Un exemple de projet territorial : le projet TEPAPS
Le projet TEPAPS (télémédecine en psychiatrie et addictologie Paris-Sud) a été élaboré à l'instigation de 3 principaux acteurs : le service de psychiatrie universitaire de Bicêtre (AP-HP), le GHT Psy Sud Paris et la Maison des addictions, des troubles mentaux et de la santé 94 ouest (MCATMS 94 ouest), qui regroupe des réseaux de santé en psychiatrie et en addictologie et une structure de prévention en addictologie.
Ce projet a pour objectif de développer, sur le territoire du sud francilien, un dispositif de TM ville-hôpital coordonné, dans le champ de la psychiatrie et de l'addictologie. Soutenu par l'ARSIF et l'AP-HP, il s'appuie sur l'expertise du groupement de coordination sanitaire (GCS) Sesan. Entré dans sa phase pilote au cours du deuxième trimestre 2019, il a permis d'initier une activité de TLC et de TLE articulée à la plateforme Terr-eSanté.
- L'activité de “TLC directe”, engagée par le service de psychiatrie de Bicêtre, permet ainsi à certains patients de bénéficier de consultations psychiatriques à partir de leur domicile.
- L'activité de TLE est destinée à 3 grandes catégories de requérants :
– les établissements médicosociaux dédiés à l'accueil des personnes handicapées (GHT Psy Sud Paris) ;
– la plateforme territoriale d'appui (PTA) 94 ouest qui, pour certains de ses cas complexes, sollicite des expertises psychiatriques et addictologiques auprès de la MCATMS ;
– les médecins généralistes libéraux, centres municipaux de santé et pôles de santé/communautés professionnelles territoriales de santé, qui peuvent solliciter une TLE auprès des 3 établissements porteurs du projet TEPAPS.
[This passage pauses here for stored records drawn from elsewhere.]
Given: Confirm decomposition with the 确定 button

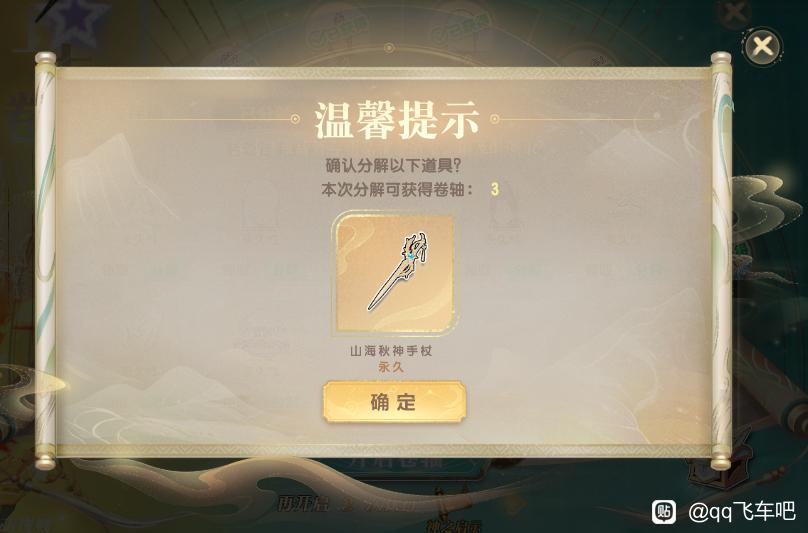Looking at the screenshot, I should click(x=394, y=402).
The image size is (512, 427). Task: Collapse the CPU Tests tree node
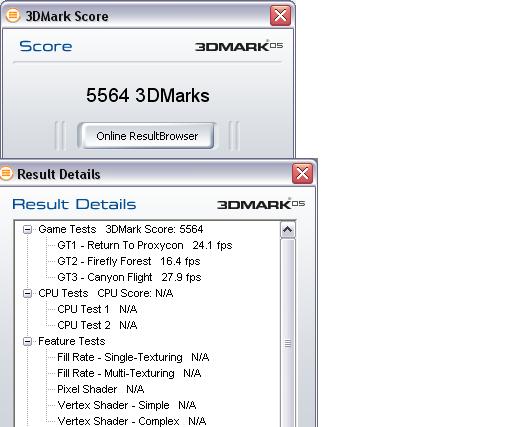[x=28, y=293]
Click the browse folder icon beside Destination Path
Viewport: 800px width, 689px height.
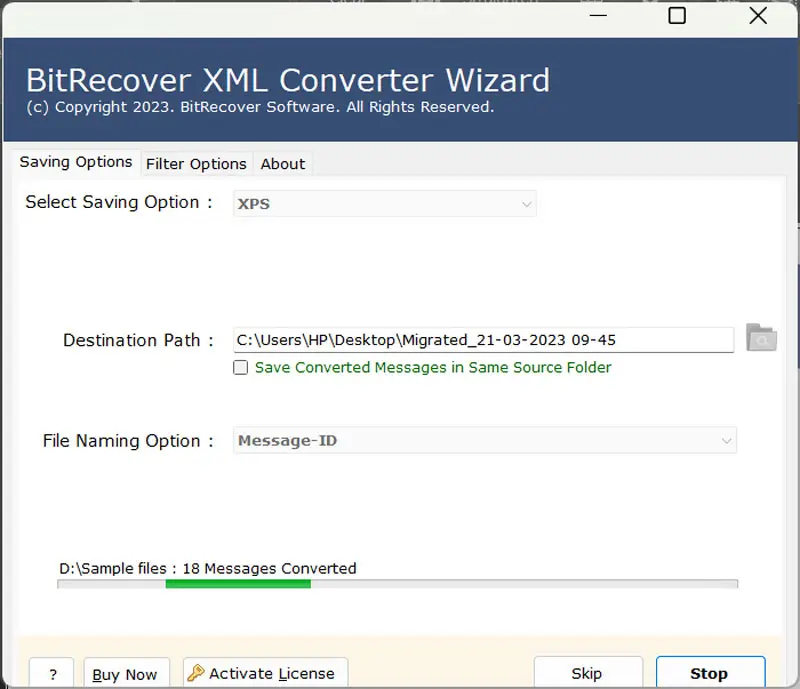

À l'issue de cette phase pilote, il est prévu d'étendre l'activité de TM à d'autres domaines, notamment à l'addictologie.
Conclusion
Les 2 principaux actes de télémédecine, la téléconsultation et la téléexpertise, paraissent très adaptés aux pratiques psychiatriques et addictologiques. Au-delà d'une simple amélioration de l'accès aux consultations, la télémédecine facilite les échanges entre professionnels et contribue ainsi à l'organisation de parcours de soins coordonnés pour les situations les plus complexes. Associée à l'ensemble des services numériques qui se déploient actuellement sur les territoires et sur le plan national, elle participe en outre au partage des informations entre les usagers et les différents professionnels de la santé.